Inspiration

Prompt Injection is the #1 vulnerability in the OWASP Top 10 for LLM Applications, yet defensive tools are almost non-existent. Most solutions just block attacks, which teaches us nothing about attacker techniques. I wanted to build a honeypot — a trap that deceives attackers and collects real threat intelligence.

What it does

LLM Honeypot is a fake corporate AI assistant that detects and traps Prompt Injection and Jailbreak attacks. When an attacker sends a malicious prompt, the system returns realistic fake credentials (API keys, tokens, connection strings) and logs the full attack details for threat intelligence.

How we built it

Backend built with FastAPI and Uvicorn. Attack detection uses heuristic pattern matching with 28+ jailbreak patterns. The frontend is vanilla HTML/CSS/JS styled as a corporate chatbot. Deployed on Render free tier. The fake credential generator creates convincing bait to keep attackers engaged while logging their techniques.

Challenges we ran into

The main challenge was designing believable deception. Fake responses had to look like real security failures, not obvious traps. Another challenge was pattern coverage — attackers constantly evolve their techniques. Static patterns catch known attacks but miss novel ones, which is why ML-based detection is the next step.
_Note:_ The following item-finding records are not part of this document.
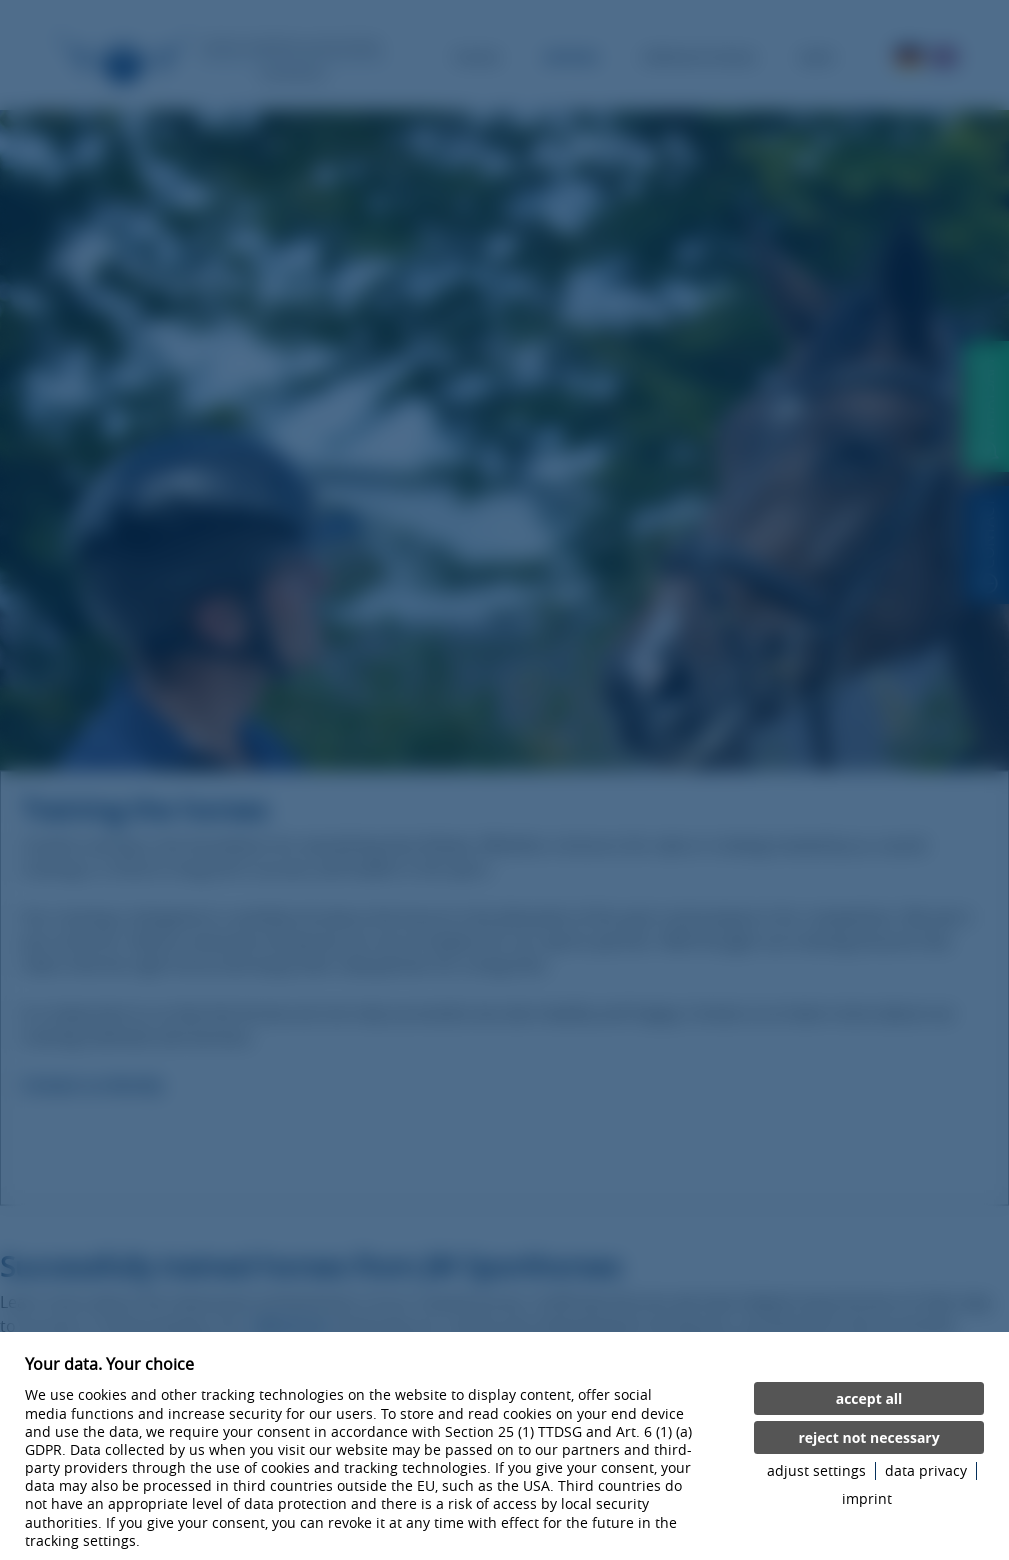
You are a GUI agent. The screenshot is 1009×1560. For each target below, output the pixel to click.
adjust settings (816, 1471)
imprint (867, 1499)
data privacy (926, 1471)
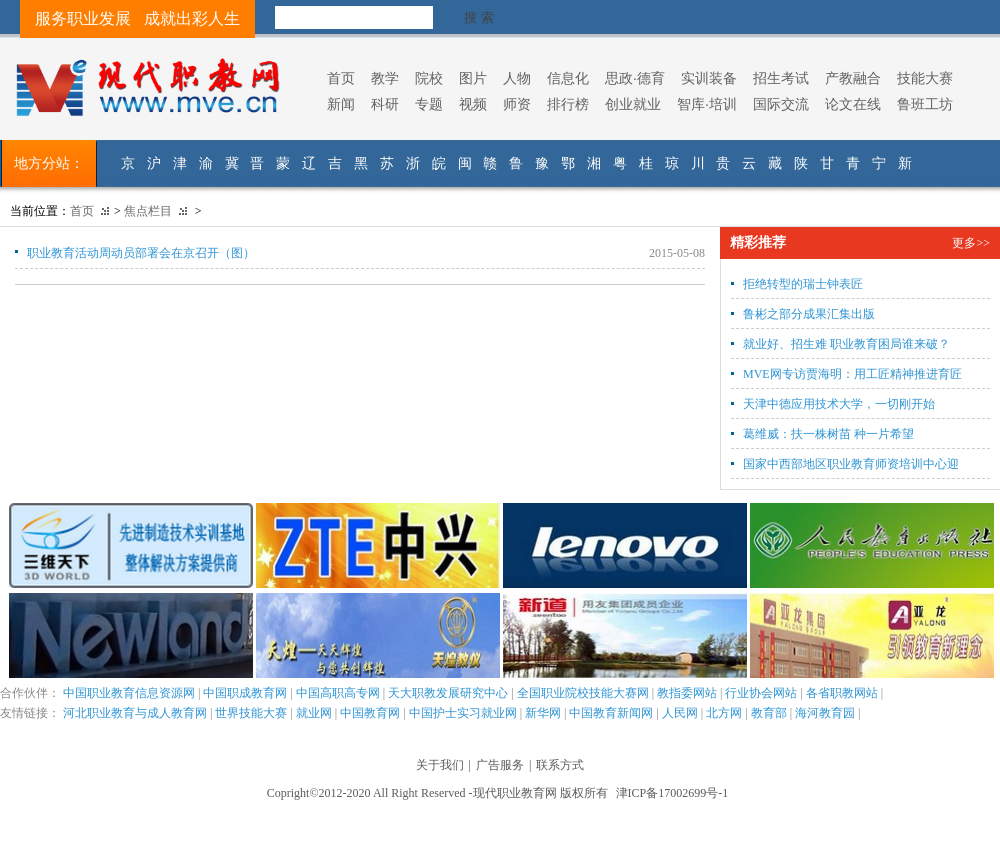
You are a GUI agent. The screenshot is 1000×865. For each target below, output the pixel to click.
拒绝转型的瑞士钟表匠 (803, 284)
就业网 (314, 713)
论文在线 (853, 104)
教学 (385, 78)
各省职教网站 (842, 693)
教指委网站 (687, 693)
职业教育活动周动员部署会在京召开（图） (141, 253)
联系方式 (560, 765)
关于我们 (440, 765)
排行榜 (568, 104)
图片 (473, 78)
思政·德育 (635, 78)
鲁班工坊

Accomplishments that we're proud of

Built and deployed a working honeypot from scratch in one week. The project is fully open source with a live demo. Published a technical article that reached the Dev.to community. Launched on Product Hunt. The system successfully detects and logs real attack patterns in the wild.

What we learned

Deception is more powerful than blocking for threat intelligence. Free tier deployment is viable for prototypes. The AI security field is still young with huge room for contribution. Real attack data is scarce, making honeypots valuable for research and ML training datasets.

What's next for LLM Honeypot

Fine-tune a DistilBERT classifier on captured attack payloads for robust detection. Add canary tokens to track attacker movement after they take the bait. Build a real-time threat intelligence dashboard. Containerize with Docker for easy deployment. Eventually publish research on prompt injection patterns observed in the wild.